После возвращения изначального масштаба, планета уменьшилась и спряталась за Анжелику, но уже через миг начала вспухать и выглядывать из-за кресла девушки, с каждой минутой все быстрее. Сила тяжести то исчезала, то меняла направление. Двуворон каркал проклятия, раздраженный, когда его начало бросать со стороны в сторону – пока не влетел в переплетение сетей и вцепился в них крыльями, когтями и одним из клювов.
Во время первой фазы вхождения в атмосферу челнок стало трясти еще сильнее, уже не из-за изменения вектора ускорения, но из-за поперечных и продольных вибраций корпуса «Катастрофы» – пока она не потеряла скорость и не перешла в скользящий полет на уровне сотни километров.
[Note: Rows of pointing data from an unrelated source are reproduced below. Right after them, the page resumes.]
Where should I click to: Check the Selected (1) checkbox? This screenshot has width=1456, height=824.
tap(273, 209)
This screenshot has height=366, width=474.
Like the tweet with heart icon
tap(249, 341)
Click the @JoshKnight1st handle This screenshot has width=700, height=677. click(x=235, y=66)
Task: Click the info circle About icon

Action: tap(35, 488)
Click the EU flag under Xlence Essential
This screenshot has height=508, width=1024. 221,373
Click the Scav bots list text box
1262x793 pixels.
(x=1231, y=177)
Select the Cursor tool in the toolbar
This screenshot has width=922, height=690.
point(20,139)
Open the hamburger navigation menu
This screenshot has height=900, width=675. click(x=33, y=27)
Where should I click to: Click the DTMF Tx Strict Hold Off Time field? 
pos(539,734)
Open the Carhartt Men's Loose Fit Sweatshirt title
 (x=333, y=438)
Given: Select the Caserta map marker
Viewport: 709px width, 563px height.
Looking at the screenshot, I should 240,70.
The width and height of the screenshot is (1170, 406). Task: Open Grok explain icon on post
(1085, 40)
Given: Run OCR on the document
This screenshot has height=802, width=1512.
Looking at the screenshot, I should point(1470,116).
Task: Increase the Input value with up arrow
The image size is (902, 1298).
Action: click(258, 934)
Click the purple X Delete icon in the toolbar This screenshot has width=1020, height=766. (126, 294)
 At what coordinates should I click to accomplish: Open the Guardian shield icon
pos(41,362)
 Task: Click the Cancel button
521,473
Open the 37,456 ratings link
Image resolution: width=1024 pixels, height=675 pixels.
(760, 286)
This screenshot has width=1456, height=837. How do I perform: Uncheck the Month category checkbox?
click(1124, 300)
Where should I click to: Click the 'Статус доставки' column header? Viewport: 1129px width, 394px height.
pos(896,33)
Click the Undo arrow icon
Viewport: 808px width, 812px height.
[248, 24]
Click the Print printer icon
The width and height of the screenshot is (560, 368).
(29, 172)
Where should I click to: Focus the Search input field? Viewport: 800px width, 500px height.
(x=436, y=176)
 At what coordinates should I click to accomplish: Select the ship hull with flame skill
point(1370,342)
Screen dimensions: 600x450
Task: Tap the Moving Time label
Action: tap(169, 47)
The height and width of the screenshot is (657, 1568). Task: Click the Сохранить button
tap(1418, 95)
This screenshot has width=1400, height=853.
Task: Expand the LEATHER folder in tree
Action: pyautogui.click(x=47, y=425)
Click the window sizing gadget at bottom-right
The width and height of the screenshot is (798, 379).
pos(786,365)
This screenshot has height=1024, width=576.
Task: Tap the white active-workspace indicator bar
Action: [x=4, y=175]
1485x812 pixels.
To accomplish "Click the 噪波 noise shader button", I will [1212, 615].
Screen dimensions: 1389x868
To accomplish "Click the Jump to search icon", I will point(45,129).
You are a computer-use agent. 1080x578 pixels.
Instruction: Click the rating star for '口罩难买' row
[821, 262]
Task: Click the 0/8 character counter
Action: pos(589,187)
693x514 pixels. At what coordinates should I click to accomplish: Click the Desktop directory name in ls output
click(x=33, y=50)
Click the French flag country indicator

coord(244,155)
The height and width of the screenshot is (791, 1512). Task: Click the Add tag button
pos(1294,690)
Вход был резким, но челнок Мойтля мог не опасаться судьбы челнока с «Вольщана» – это была уже совершенно иная технология, совершенно иной масштаб опасности. И все же – тело помнило.
Тело помнило, и Замойский напрягал мышцы, сжимал зубы, сердце лупило, словно молот, адреналин выжигал в венах новые шрамы, гудение крови в ушах заглушало все прочие звуки.
Наконец «Катастрофа» выровняла полет, и Адам поднял веки, только сейчас поняв, что до этого он их зажмурил.
Снова тоннели в синеве. Безоблачное небо Нарвы омывало их со всех сторон. Замойский велел Верону развернуть проекцию на шестьдесят градусов, тогда увидел сквозь серый туман низких облаков темно-синий океан, цепочки островов, словно струпья выкипевшей пены и – плоско втиснутый под горизонт край континента.